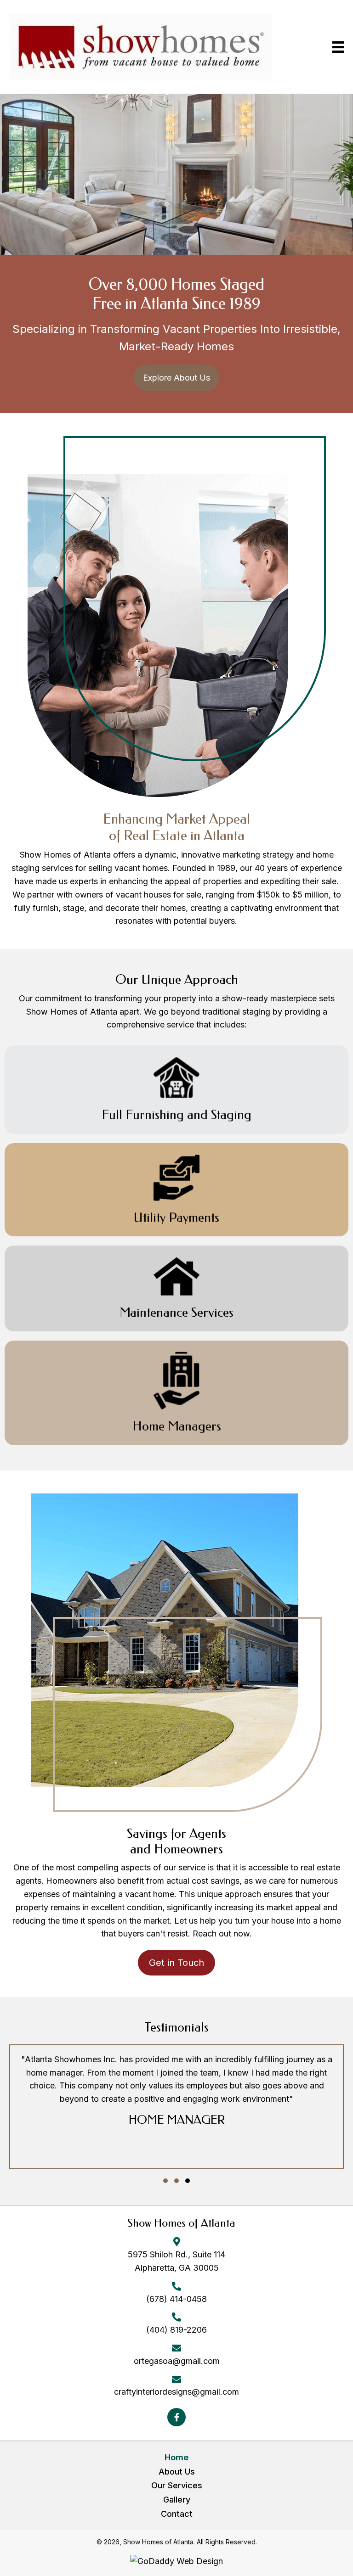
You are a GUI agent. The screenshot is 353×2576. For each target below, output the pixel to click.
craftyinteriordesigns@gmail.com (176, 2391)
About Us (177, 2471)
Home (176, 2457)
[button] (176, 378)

• About this task:
Reproduce the full material exactly, excluding the pictures.

• Solved problem:
You are a GUI agent. The screenshot is 353×2576. For each target below, output the pixel to click.
craftyinteriordesigns@gmail.com (176, 2391)
About Us (177, 2471)
Home (176, 2457)
[button] (176, 378)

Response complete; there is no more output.